Oysa o kadar hak ihlali var ki, haklı fesihle tazminatımızı alabilirdik. Ben de öyle yaptım. Sosyalist ablalarımın, abilerimin desteğiyle birlikte haklı fesih sürecini başlatmış oldum. Dava açtım ve hakkımı aradım. Örgütlü olmak bunu gerektiriyordu. Çok emek vermiş, çok yıpranmıştım patronun yanına tazminatımı kâr bırakamazdım, öylece istifa edemezdim. Tek olmadığımın verdiği özgüvenle kazanacağıma inanıyordum. Öyle de oldu. 3 yıl sonra kazanımla sonuçlandı, bu süreçte en baştan beri istediğim buydu. Davayı kazandığım için çok mutlu oldum ve doğru yolda olduğumu, ne olursa olsun hak aramam gerektiğini gösterdi bana. Şimdi ise kazanımın verdiği gururla birlikte herkese mücadele etmeleri gerektiğini söylüyorum.

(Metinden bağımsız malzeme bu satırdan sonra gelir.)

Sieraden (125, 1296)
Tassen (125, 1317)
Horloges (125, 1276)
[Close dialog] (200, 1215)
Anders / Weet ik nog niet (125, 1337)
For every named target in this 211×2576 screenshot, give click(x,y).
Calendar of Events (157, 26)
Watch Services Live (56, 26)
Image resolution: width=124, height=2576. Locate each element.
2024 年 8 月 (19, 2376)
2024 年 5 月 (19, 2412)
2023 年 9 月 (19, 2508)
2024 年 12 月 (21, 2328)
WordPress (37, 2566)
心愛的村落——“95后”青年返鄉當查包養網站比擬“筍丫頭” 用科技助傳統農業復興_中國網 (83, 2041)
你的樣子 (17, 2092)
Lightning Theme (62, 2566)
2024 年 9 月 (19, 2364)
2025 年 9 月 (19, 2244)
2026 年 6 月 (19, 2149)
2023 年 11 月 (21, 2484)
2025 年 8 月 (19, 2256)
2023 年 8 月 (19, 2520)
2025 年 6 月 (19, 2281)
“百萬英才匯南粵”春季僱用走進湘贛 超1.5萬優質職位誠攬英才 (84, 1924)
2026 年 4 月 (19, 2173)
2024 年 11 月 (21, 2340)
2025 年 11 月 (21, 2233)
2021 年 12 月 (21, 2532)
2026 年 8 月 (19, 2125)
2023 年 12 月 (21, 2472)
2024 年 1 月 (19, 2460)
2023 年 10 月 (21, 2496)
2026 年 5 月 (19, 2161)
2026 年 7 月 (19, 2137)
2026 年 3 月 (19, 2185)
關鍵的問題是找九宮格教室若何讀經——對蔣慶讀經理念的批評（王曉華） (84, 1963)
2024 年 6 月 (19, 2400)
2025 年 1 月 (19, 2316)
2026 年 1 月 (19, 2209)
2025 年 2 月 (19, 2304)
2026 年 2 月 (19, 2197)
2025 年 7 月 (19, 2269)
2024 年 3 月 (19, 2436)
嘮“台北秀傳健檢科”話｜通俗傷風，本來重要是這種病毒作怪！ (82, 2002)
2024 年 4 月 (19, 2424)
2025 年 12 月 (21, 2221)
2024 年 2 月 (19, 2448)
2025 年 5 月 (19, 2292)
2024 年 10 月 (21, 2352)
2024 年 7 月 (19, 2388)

Alışveriş için girdiğim marketlerde bir şekilde konu açıp sohbet edip süreci anlatıyorum, cesaret vermek istiyorum, haklarını arayabileceklerini söylüyorum. Biz kölece çalışırken patronlar sınıfının nasıl bizim sırtımızdan geçindiğini, zevki sefa içerisinde yaşadıklarını anlatıyorum. Herkesin de çok hoşuna gidiyor, marketteki işçiler de koşulların hâlâ çok ağır olduğunu, bu kötü şartlarda çalışacak işçi bulamayan yöneticilerin bazı marketleri ara ara kapalı tuttuklarını söylüyorlar.
Patronlar ya da onları temsil eden müdürler, şefler işçileri ellerinde tutabilmek ve hak aramalarının önüne geçmek için her şeyi yapıyorlar. Bana da benzer şekilde davranmışlardı müdürler. Benzer cesaret kırıcı, umutsuzluğa sürükleyen konuşmaları yapmışlardı. “Bir şey yapamazsınız. Market sektörü zaten böyle, bunlar her işini biliyor ona göre prosedürler hazırlıyorlar, siz de bunu imzalayıp kabul etmiş oluyorsunuz, mahkemeye gitsen ne olur ki” gibi moral bozan söylemlerde bulunup geri adım attırıyorlardı insanlara. Bazen işçi arkadaşlarımız «bunlarla mı uğraşacağız, kim uğraşacak davayla, hak aramakla “Allahlarından bulsunlar”» deyip çekip gidiyorlar. Oysa hak, hukuk, adalet aramanın yolu mücadeleden, birlikten, beraberlikten geçer. Bunun için bir şeyleri değiştirmek istiyorsak önce kendinizden başlamalıyız! Mücadele etmek zor değil, asıl zor olan her türlü insanlık dışı muameleye, horlanıp aşağılanmaya, kölelik koşullarına katlanmaktır!